ENSURE

European Security Revisited


Research programme

Key issue

In response to profound geopolitical changes – suffice it to mention the war in Ukraine, the fraying transatlantic security guarantees, the growing systemic rivalry with China, or the war in Gaza – the law and governance of European security and defence are being adapted, in some cases very extensively, to meet the new realities.

Indeed, Europeans are leaving their peaceful comfort zone and entering the game of power politics – with all the legal, political, social, and industrial implications this move entails. Take, for instance, the recent coming of age of the European Union (EU): from being a normative power with some military activities, the bloc has scaled up its armament production and advanced to Kyiv’s biggest donor, ranking before the United States.

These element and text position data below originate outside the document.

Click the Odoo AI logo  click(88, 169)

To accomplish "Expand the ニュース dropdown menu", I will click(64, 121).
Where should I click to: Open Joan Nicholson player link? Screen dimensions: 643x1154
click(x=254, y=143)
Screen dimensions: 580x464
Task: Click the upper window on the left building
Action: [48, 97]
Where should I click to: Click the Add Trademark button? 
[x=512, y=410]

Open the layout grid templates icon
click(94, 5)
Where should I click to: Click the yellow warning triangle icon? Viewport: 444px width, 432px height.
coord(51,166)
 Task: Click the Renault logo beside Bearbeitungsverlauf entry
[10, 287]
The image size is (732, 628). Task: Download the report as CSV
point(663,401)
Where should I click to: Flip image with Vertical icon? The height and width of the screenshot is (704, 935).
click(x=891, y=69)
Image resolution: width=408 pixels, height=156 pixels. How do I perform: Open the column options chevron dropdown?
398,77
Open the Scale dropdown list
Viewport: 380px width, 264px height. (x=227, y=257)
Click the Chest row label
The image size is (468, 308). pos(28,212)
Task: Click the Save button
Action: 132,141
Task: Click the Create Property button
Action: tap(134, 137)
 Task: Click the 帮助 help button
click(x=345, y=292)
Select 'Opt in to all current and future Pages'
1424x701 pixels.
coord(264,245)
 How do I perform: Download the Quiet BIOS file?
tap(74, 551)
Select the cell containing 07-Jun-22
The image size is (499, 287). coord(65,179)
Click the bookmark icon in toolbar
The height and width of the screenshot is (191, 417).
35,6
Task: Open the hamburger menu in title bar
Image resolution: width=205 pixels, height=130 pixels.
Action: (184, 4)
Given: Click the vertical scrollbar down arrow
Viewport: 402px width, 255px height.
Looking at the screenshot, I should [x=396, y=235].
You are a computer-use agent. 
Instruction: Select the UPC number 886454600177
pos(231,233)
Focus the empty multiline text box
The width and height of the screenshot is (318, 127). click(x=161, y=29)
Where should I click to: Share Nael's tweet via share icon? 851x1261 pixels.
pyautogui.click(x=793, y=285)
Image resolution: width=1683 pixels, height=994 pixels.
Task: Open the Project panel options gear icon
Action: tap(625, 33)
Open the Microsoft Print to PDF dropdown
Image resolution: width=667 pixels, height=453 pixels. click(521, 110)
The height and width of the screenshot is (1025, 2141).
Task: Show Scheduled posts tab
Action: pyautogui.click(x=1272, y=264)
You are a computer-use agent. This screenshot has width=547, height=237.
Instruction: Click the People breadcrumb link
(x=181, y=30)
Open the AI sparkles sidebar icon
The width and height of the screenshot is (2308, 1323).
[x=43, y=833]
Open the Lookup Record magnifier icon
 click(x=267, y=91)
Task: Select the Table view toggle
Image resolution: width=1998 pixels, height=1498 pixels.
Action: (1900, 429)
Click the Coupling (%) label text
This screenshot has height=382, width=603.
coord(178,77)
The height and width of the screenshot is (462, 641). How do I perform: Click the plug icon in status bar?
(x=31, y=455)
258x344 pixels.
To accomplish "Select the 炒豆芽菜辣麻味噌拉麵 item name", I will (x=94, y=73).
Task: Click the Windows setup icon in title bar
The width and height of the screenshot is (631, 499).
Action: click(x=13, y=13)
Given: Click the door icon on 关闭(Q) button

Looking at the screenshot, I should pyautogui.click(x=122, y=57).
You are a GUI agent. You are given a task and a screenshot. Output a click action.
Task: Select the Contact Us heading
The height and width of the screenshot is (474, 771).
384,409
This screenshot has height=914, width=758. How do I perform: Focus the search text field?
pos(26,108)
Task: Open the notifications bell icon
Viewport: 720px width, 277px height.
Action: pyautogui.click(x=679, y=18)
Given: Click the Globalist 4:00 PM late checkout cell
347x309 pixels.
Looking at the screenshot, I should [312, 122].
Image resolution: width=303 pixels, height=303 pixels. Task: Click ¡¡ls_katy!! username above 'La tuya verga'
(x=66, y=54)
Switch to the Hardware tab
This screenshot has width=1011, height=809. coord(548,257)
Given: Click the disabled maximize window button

Similarly, Sweden and Finland have abandoned their neutrality policies to join NATO. And the Danes decided in a referendum to join the EU’s security and defence policy, ending an almost three-decade-old opt-out. Importantly, these changes are not temporary: they leave a long-lasting mark on the way European security and defence will unfold.

Objective and relevance

ENSURE’s purpose is to critically assess the significant law and governance adjustments to changing geopolitical realities, with a view to advancing academic knowledge and informing policy-making on the matter. The group has, hence, both an explicative-analytical and an interpretative-prescriptive goal: it traces the many (ongoing) changes to European security and defence and, based on this exploration, engages in a thorough governance study to gauge whether the legal and political adjustments weaken or strengthen governance arrangements and to flag necessary improvements.

Research questions and strands

In line with its goal, the urgent overarching question that ENSURE seeks to answer is: What law and governance for European security in the new geopolitical era?

To respond to this question, the group’s research spans four complementary, inter-connected strands: democracy, accountability, diplomacy and capability.

To ensure analytical consistency, research across these strands unfolds along three cross-cutting dimensions, namely (a) actors and instruments (who does what, why, and on which basis?), (b) regulatory modalities and policy tools (which means are employed and to which end?), and (c) governance implications (does this strengthen/ weaken governance arrangements and is there room for improvement?).